Irena Gut (Nélisse) is no longer a nurse once she finds a Nazi officer living in her family home, and she is forced to take on whatever new role Commandant Eduard Rügemer (Dougray Scott) wants from her. When she performs well, she becomes his head housekeeper, and uses her position to keep twelve Jews from deportation and likely extermination by hiding them in the basement.
This film, directed by Louise Archambault and adapted by Dan Gordon from his own play of the same name, is based on the true story of Gut, who only revealed what she had done decades after the end of World War II. What it most effectively accomplishes is depicting the way in which non-Jews such as Gut were treated in comparison to those deemed an inferior race. One scene shows Gut’s horror at watching a young Nazi officer who has been nothing but kind and lovely to her brutally murdering a baby. The language used by the Nazis – even the ones who appear less despicable – is cold and dehumanizing, reinforcing the sentiment that those they deem inferior deserve to be wiped out.

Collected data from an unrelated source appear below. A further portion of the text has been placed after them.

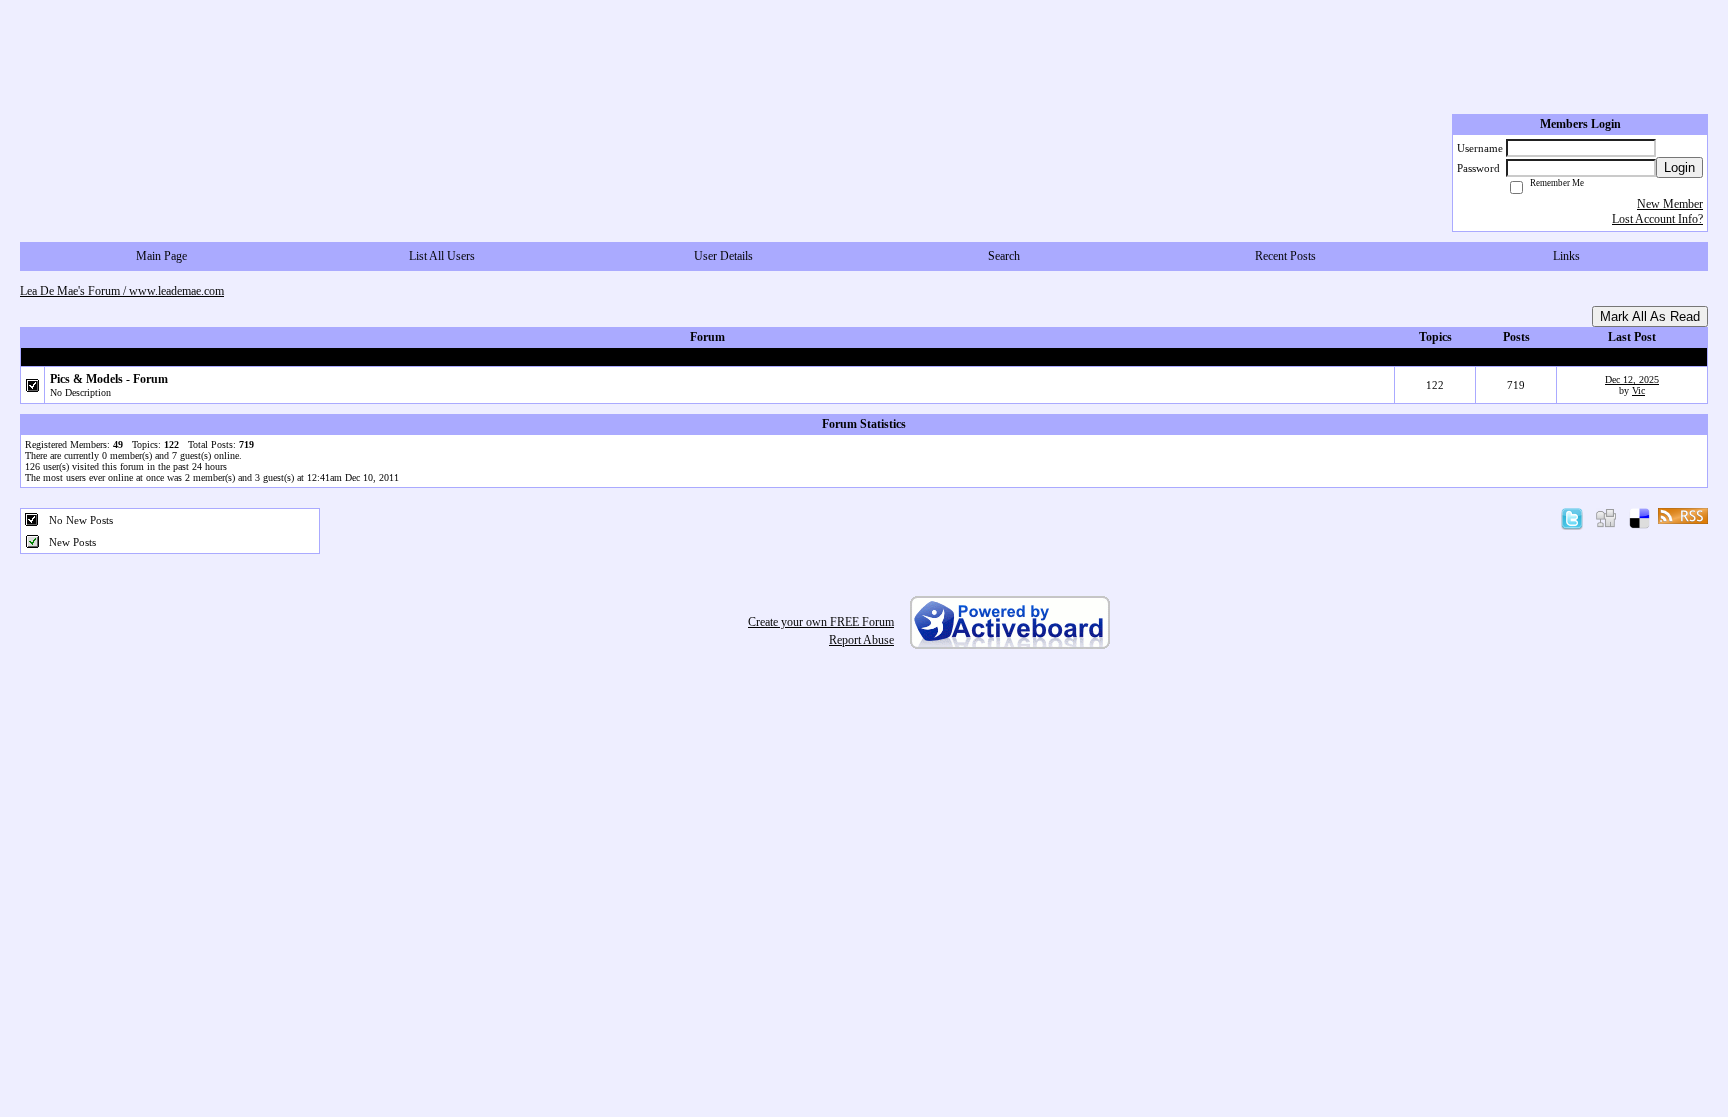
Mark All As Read (1650, 316)
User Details (723, 256)
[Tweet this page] (1572, 515)
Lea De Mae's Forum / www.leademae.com (122, 291)
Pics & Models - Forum (109, 379)
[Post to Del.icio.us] (1639, 515)
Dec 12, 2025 (1632, 379)
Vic (1638, 390)
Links (1566, 256)
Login (1679, 167)
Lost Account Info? (1657, 219)
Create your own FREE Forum (821, 622)
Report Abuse (861, 640)
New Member (1670, 204)
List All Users (442, 256)
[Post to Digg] (1606, 515)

In that darkness, Gut chose to be a light, and Nélisse, best known for playing the younger version of Shauna on Yellowjackets, captures her goodness. She takes time to see the Jews as people just like her and to understand why it is that they’re not actually all skilled tailors, a job they’ve been forced into when, like her, they had different occupations before they were stripped of their rights. Gut’s humanity seems instinctive and obvious, yet Irena's Vow conveys the conscious risks she chooses when following this instinct.

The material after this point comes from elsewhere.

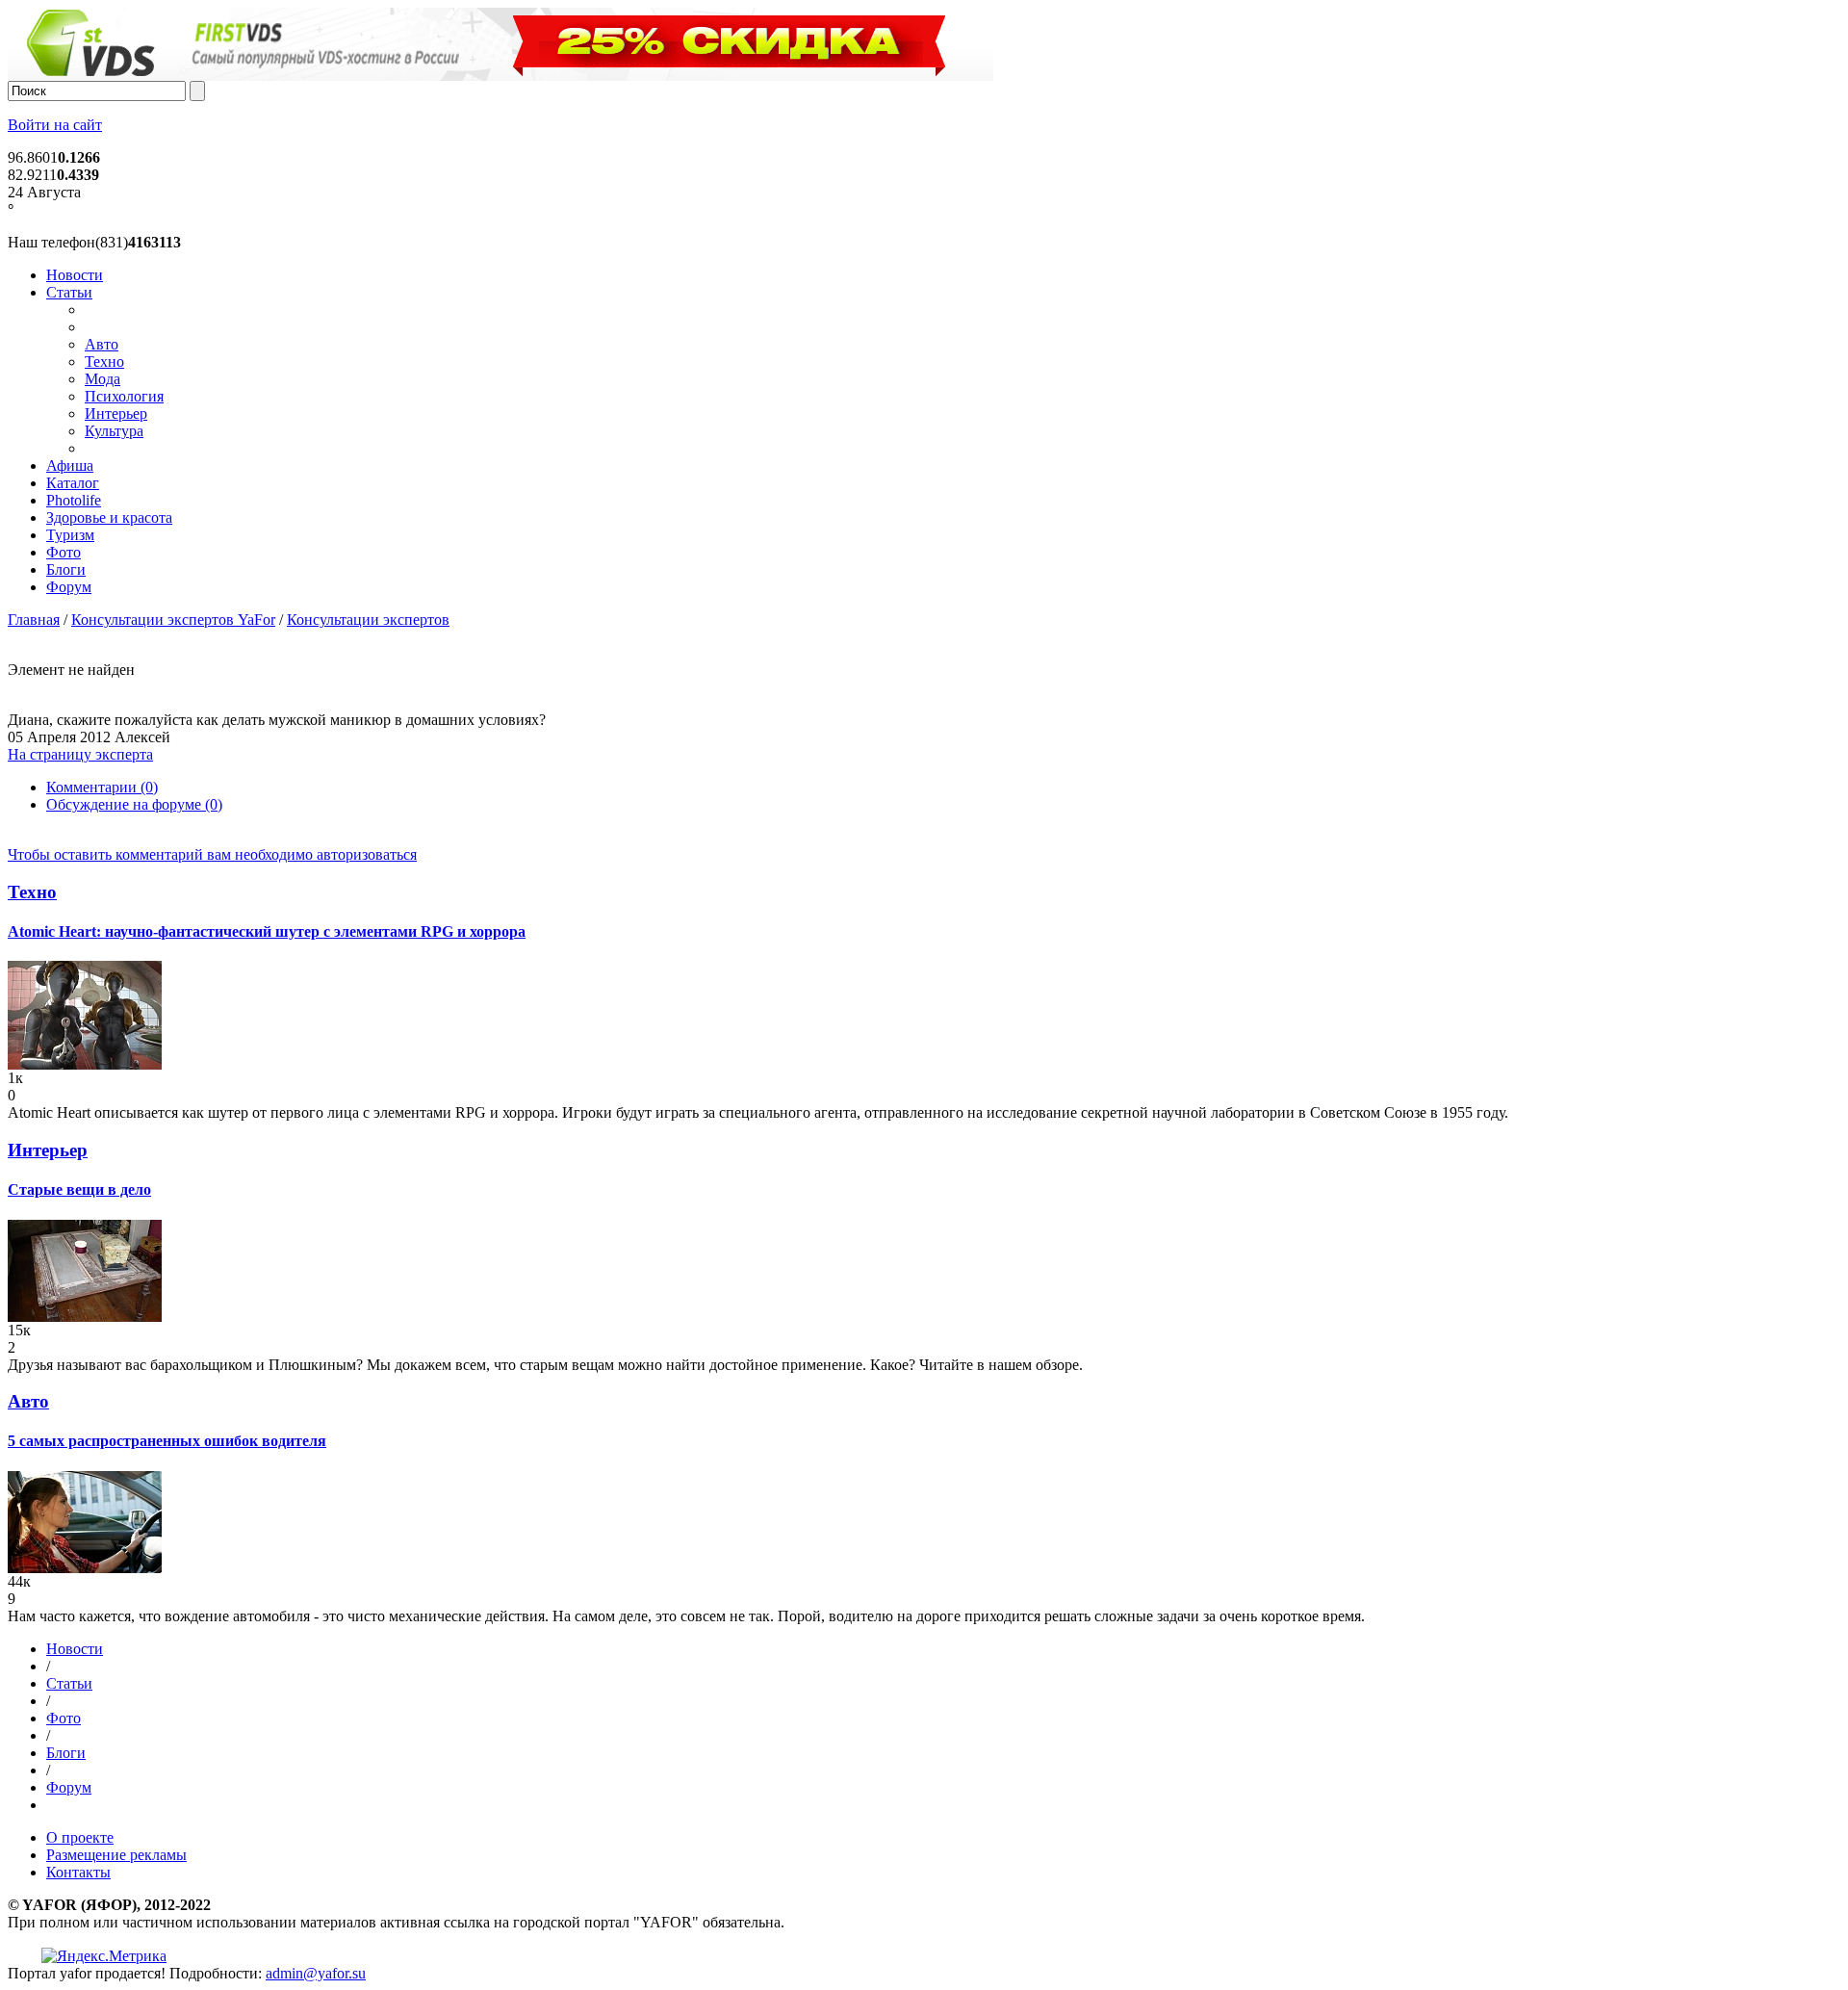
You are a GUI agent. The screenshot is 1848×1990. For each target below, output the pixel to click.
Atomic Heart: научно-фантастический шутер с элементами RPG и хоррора (267, 931)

Another effective element of this film is the smallness of its main character’s world. Gut is seen only within the homes where she now resides and out on the street shopping for produce to feed the documented and undocumented members of her household; she knows only what she can see and what those around her will tell her. There are moments of suspense in which it seems like she will be found out but this, fortunately, is a story of hope and positivity. Though not groundbreaking or overly memorable for its cinematic style, Irena's Vow is an appropriate tribute to its protagonist and an important celebration of those who see a clear choice between good and evil. B
Irena’s Vow is screening as a world premiere in the Centrepiece section at TIFF.